If I tried to run FreeBSD in prod I might have actually been fired. None of the BSDs are production ready: basically nothing is validated to work with them, there’s no commercial support, less available sysadmins, no software officially supports it, etc. It’s a hobby system, nothing more.
It's theoretically possible to use it in prod; I know that some companies (Netflix?) do it. But it's certainly not common and takes a lot of engineering resources to make it work.
It definitely depends on your needs. FreeBSD absolutely does support production workloads. Netflix as you mentioned, WhatsApp (Meta), and several ISPs and hosting providers make use of it.
Any competent Linux sysadmin could learn to admin a BSD in no time. The FreeBSD handbook and the man pages are excellent. In my opinion they are far better quality than their Linux equivalents.
You also won't have any issues if your server runs on an open source stack such as Python, PHP, Perl, Ruby, Java (OpenJDK), NodeJS, etc.
You're absolutely right about FreeBSD not having first party commercial support. If you need that, you're basically stuck with RHEL, SUSE, Ubuntu, or Oracle.
It's not just administration, it's everything else living on your server. It's the difference being surprised when package x doesn't support ubuntu and being pleasantly surprised when it does support BSD. It's the difference between being the most well-tested and well-supported configuration of all your tools and a niche thing that a couple volunteers got working.
Many of the things I did as a traditional university sysadmin long ago probably works on FreeBSD, and if you wanted to deploy a LAMP (FAMP?)/Django/Ruby on Rails/etc stack it would probably be good enough, but the world has moved on since then. Once you want k8s, ansible, distributed filesystems, HPC, scientific, etc. it starts to break down really quickly. Many of the things I listed above may work, but it's the less documented, less supported, more annoying, and more likely to break path. The extra time spent getting it to work on FreeBSD and maintaining it is not time well spent unless there's a very specific reason FreeBSD is better, just grab RHEL/SLES/Ubuntu and skip all the hassle.
FreeBSD has its place in very limited scenarios and where you have the engineering resources to deploy it, but it should not be the default choice for a production deployment.

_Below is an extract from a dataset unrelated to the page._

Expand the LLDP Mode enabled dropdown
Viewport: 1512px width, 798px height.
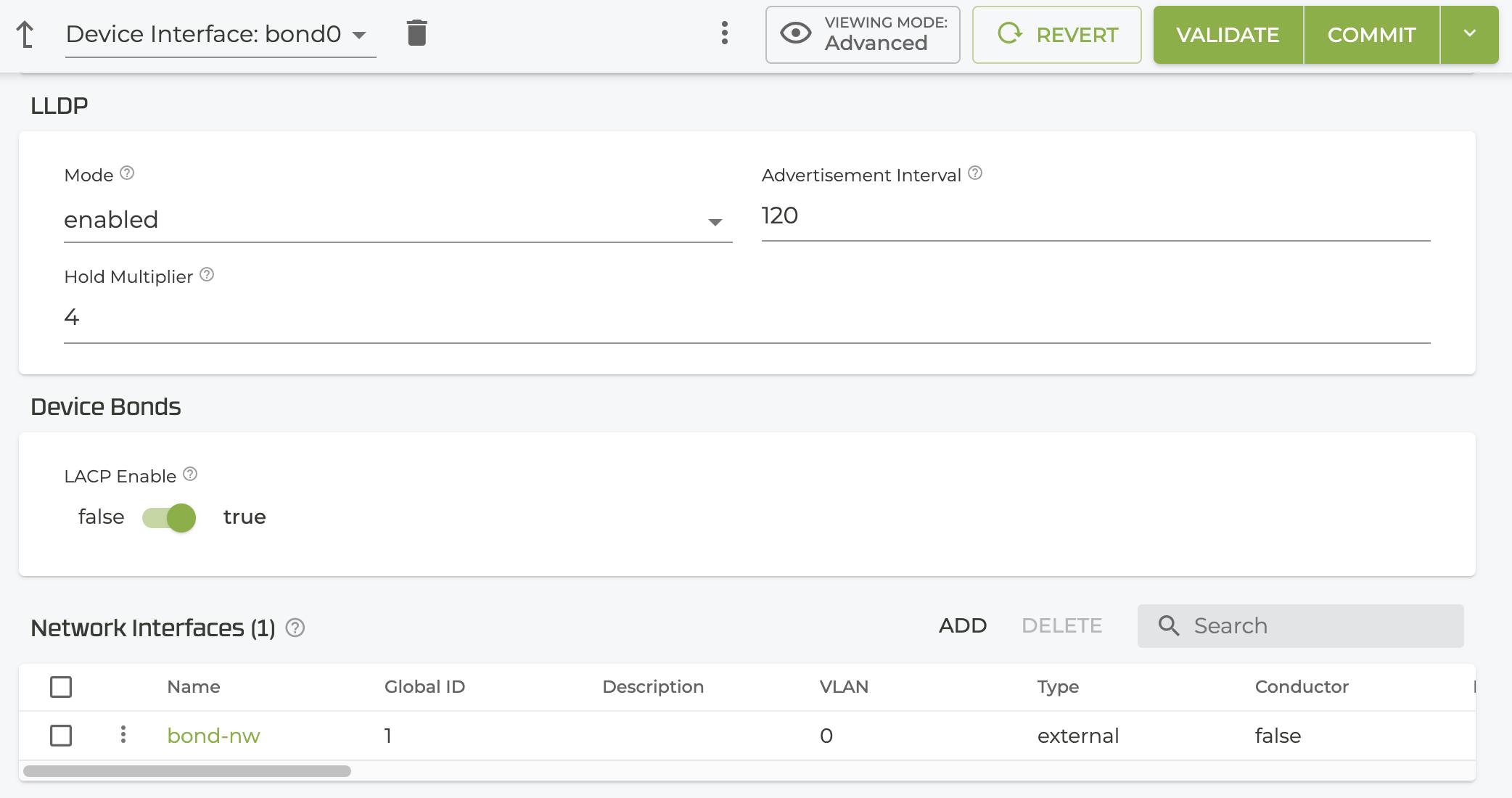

I work at the FreeBSD Foundation. There are a couple points I'd like to make. First, FreeBSD support in Ansible and Salt is very good. There is work to do on K8s, but runj represents a great start and there are a bunch of resources available on how to use FreeBSD for cloud native. Last, I think your final point that "[FreeBSD] should not be the default choice for a production deployment" could be worded better. I gather your meaning is "...for a general purpose enterprise deployment". Assuming that’s what you mean, FreeBSD limitations that make it difficult for general purpose enterprise use is something I have heard and that I am personally involved in trying to improve. To me, that's different from "production deployment". There is a long list of production deployments of FreeBSD at the infrastructure and device layers - routers, VPNs, firewalls, storage systems, hosted security solutions, industrial control systems, CDNs, payment networks, and embedded devices.
How do you deal with init scripts that try to uninstall packages, but ubuntu having unattended upgrades immediately, so at times apt-get is locked at first boot?
The real power of Ubuntu has really always been as a server distro. I used to run desktop Ubuntu when I was younger and had more spare time to tinker with this nonsense, but nowadays I administer enough ubuntu servers at work, I don't need to do it at home too. Ubuntu server is great -- everything is very well-documented, LTS is stable, snaps are sometimes pretty useful (I recently had to quickly spin up redis temporarily for a project and it was a one-liner), and everything just works in general.
I used to run CentOS (rip) servers, and Ubuntu, whilst noticeably worse, is still great to administer. It's not all sunshine and rainbows for sure, but things generally work the way you expect them to and things are generally sane.